RCL told the BBC that the intervention was "highly destabilising".
"Indiegogo asked for proof that we are ready to ship the product and requested that we send them a unit to their San Francisco office," added Dr David Levy, RCL's chairman
"We responded yesterday saying that we would sooner give a demonstration of a unit to their UK representative, and asking Indiegogo to request that he contact us to fix an appointment.
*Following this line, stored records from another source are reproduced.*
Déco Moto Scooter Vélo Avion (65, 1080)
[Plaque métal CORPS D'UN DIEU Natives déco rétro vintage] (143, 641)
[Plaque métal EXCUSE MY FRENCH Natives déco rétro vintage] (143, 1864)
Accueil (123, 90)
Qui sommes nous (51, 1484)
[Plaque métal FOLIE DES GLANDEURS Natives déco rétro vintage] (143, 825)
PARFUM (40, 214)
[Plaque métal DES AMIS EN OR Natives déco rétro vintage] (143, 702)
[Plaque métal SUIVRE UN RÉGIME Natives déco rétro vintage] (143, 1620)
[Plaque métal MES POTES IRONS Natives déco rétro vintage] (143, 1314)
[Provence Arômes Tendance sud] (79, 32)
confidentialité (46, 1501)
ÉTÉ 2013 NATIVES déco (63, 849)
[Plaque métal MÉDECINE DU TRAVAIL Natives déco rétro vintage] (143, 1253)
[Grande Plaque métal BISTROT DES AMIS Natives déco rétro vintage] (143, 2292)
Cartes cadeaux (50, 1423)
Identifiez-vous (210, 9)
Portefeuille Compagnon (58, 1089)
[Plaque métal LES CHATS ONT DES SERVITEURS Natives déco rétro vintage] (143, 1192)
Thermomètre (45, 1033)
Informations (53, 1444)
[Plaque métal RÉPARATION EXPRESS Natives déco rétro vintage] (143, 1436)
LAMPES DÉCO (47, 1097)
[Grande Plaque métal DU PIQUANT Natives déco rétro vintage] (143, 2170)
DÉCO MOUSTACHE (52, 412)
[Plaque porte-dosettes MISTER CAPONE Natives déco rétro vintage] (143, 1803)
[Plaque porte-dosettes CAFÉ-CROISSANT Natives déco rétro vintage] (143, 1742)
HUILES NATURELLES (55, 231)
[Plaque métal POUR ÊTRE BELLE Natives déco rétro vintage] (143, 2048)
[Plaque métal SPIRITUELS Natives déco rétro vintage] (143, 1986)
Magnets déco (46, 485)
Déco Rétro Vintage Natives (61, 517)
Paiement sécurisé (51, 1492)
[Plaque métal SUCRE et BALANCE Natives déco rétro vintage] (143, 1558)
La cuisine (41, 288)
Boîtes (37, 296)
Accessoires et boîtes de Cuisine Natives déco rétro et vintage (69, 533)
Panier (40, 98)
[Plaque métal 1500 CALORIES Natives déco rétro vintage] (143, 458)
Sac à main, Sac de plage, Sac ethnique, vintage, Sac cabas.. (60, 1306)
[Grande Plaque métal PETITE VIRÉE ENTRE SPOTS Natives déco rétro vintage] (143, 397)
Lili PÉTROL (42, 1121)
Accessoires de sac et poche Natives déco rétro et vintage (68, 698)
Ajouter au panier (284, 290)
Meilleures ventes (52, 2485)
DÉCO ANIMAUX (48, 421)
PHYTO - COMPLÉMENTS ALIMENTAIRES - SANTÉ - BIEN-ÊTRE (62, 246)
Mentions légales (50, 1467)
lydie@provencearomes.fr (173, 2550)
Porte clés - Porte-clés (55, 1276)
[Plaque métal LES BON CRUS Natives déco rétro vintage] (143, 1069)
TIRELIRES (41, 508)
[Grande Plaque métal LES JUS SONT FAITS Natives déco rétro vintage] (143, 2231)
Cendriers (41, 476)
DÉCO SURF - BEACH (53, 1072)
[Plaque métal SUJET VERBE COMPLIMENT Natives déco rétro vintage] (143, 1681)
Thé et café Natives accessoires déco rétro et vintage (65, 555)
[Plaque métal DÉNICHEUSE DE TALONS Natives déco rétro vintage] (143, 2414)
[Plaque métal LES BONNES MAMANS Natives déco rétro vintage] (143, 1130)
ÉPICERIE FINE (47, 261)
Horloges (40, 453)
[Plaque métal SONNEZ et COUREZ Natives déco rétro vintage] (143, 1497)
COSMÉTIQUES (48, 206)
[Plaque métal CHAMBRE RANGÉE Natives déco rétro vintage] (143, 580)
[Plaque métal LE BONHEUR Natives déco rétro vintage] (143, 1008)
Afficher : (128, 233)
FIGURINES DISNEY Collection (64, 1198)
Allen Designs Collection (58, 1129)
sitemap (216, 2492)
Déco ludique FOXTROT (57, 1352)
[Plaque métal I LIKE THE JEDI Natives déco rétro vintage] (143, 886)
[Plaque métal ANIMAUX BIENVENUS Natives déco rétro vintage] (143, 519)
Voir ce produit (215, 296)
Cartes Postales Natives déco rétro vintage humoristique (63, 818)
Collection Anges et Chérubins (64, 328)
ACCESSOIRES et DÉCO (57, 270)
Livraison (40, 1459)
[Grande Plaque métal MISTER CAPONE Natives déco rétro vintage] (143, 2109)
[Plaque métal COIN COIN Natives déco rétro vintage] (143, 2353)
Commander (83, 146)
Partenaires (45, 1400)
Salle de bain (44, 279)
Their reaction was this latest statement."
He added that RCL was "still determined to deliver to backers and have this morning received a number of messages from backers asking us not to give up".
Indiegogo had warned RCL in February that it planned to retrieve funds if deliveries had not been made by the end of May, but subsequently had offered a fortnight's extension.
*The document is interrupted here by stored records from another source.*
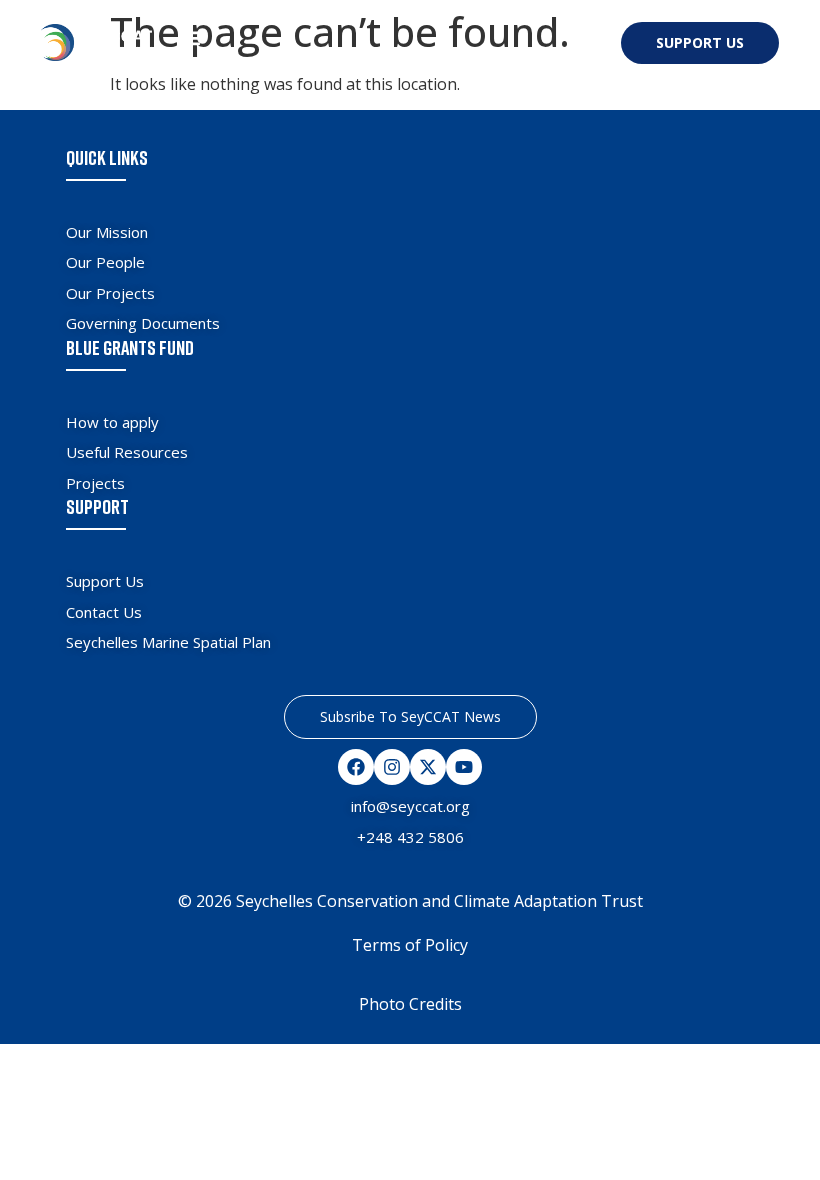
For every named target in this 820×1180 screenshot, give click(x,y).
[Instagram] (392, 767)
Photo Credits (410, 1004)
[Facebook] (356, 767)
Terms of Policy (410, 945)
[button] (190, 38)
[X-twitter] (428, 767)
"The campaign owners have not met the requirements Indiegogo sent last week," a spokesman for Indiegogo said in a statement.
"Our Trust & Safety team is now continuing the process of sending this campaign to collections in an effort to return funds to backers.
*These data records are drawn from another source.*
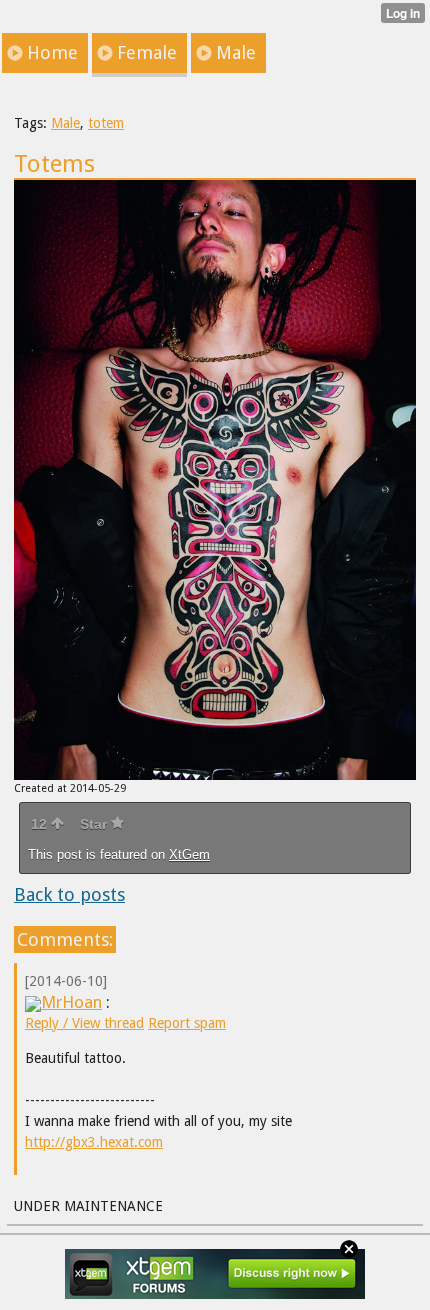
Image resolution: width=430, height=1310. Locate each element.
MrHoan (71, 1002)
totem (106, 123)
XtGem (189, 854)
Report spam (187, 1023)
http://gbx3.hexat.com (94, 1142)
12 (41, 824)
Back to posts (69, 894)
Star (95, 824)
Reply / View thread (84, 1023)
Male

"During this time, the campaign owners are still able to pursue fulfilment of the project and they are not prevented from shipping any units that are ready to be sent out to backers."
The Vega+ campaign raised a total of £512,790 from more than 4,700 people on Indiegogo before the US firm blocked it from accepting more funds in March 2017.
In addition, RCL has claimed that "pre-orders" for the games machine have been "selling fast" via its own website.
'Oil on flames'
Last week, Dr Levy said that he intended to send out the first units by 15 June.
However, he signalled that this goal was now in jeopardy.
"Indiegogo have seen fit to make this and earlier statements which have poured oil on the flames and made it more difficult for us to deliver the Vega+ project," he said.
"Far from helping their backers to receive the Vega+, Indiegogo's statements have had the opposite effect, by worrying some of our suppliers."
RCL has missed multiple deadlines over the past two years and given a variety of reasons for doing so, ranging from problems with the buttons of the Vega+ to disputes with former company directors - the details of which are contested.
The company had originally pledged to deliver the console in the summer of 2016.
Indiegogo had given three conditions for it to postpone a the threat of intervention, which it had made in February.
- RCL had to courier over a final production unit by end of day Tuesday to prove its existence
- the firm had to refund any backer who no longer wanted to receive the console
- the company had to provide contact details for representatives at Sky who supposedly were delaying the consoles being sent out
Sky does own some of the intellectual property rights involved, since it owns Amstrad, which acquired Sinclair's marketing and merchandising rights in 1986.
RCL previously signed a contract with Sky promising to provide it with a working version of the Vega+ for quality checks, but a spokeswoman for the broadcaster said it had yet to receive it.
She added that Sky did not believe it was to blame for any delay in the console's release.
"We would love to see these consoles in the hands of fans, that's why we gave RCL permission to use the Sinclair and ZX Spectrum branding on the console in the first place, despite the fact there will be no financial benefit to Sky," she added
"However, we have yet to receive a final working version of the console from RCL."
According to RCL's most recently filed accounts, it had £433,008 of assets at the end of March 2017.
As yet, Dr Levy has declined to provide an update.
A website campaigning for Sir Clive Sinclair - the original inventor of the ZX Spectrum computers - to intervene has identified 120 backers who say they have requested refunds.
It says that they have requested a total of £14,760 be handed back.
What powers do debt collectors have?
While the involvement of a debt collection agency will escalate matters, it will not necessarily bring them to a close.
Unlike bailiffs, such agencies cannot seize assets themselves. In past cases, some companies have simply opted to ignore them.
When this has happened, the agencies have sometimes had to pursue legal action on their clients' behalf.
And only when they won have enforcement officers been appointed with the power to confiscate property.
Bearing in mind that backers neither have a stake in RCL nor have they bought something in the traditional sense - rather they funded an endeavour - it is not clear how a judge would rule were Indiegogo to pursue this route, or even if the dispute would get to court in the first place.
"This is a complex and difficult case," commented Peter Wallwork, chief executive of the Credit Services Association.
He added that even when companies are forced to hand over funds, the effort required often involves "additional charges that would have to be met by the debtor business", eating into the sums recovered.